June 6, 2009
Sweet Cicily from my own garden on top, below from the garden of Rie and NO
I have to realise, that the to me so familiar Sweet Cicily is not the normal type, because it is utterly smooth. If I look it up in the Danish Flora by E. Rostrup, I read it should be downy, just like in the garden of Rie and NO.
In old drawings you can also just notice the downy hairs
In the district where I was born, I never saw any but smooth Sweet Cicily. Now I’ve been looking around in that area again, in my brothers garden and in the garden of Merete and Ejner, only the smooth version is known. It seems the smooth version is the only known in that area, nobody have heard of a downy version. And where I’ve met the standard downy version, people have never heard of a amooth version !
How is your Sweet Cicily ??? Please let me know !
My question is, wether the smooth Sweet Cicily is a variety or a different species? Apparently there is only a single species in the family of Myrrhis, it ought to be a variety (or could I be mistaken by the family Myrrhis ?) Could it be a type imported to the monastery gardens in catholic times, and from there spread to apothecary gardens, vicarage gardens and cottage gardens ?
In the kitchen I find the smooth version more appealing, as it washes more readily.
Did you know, that Sweet Cicily is effective againt fungal infections like Candida albicans ?
May 3, 2008
Sweet CicilyMyrrhis odorata
Normally this is a quite hairy plant, but my version is hairless. I originates in the woods near Herlufsholm, a former benedictine monatery, Skovkloster (1135). It’s about 20 years ago I collected some seeds from a large clump at the edge of the wood. Ever since it has followed me in the different gardens I have had. It also grew in the hedge of garden of my childhood, not far from the monastery, also the hairless variant. Not until I saw the normal hairy form in a schoolgarden in Copenhagen did I understand I could be different.
Every garden should grow a few plants of Sweet Cicily. All parts are edible, both root, leaves, stalks and unripe seeds. When seed ripen to brown, I no longer enjoy them, since they get fibrous and unpleasant. Sweet Cicily thrives in the shadier parts of the garden many find difficult to grow well.

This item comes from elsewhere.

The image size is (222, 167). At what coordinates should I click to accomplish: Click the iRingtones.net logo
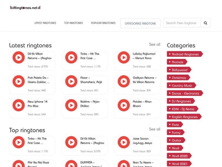coord(25,7)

It is propagated by seeds, sown same autumn or very early spring (march or earlier), as it is shortlived and need to rest in the winters frost to grow well. It is a perenniel, starting very early in spring, when fresh delicious leaves are wellcome in the kitchen. It is hard on ground-elder, and could be tried to control the groud-elder. As a weed Sweet Cicily is easy to control, as it only propagates by seed, and plants are easy to dig up with no resprouting.
It has a sweet taste of anis/licorice, can even be used as a sweetener. Green unripe seeds are irresistible when passing by in the garden.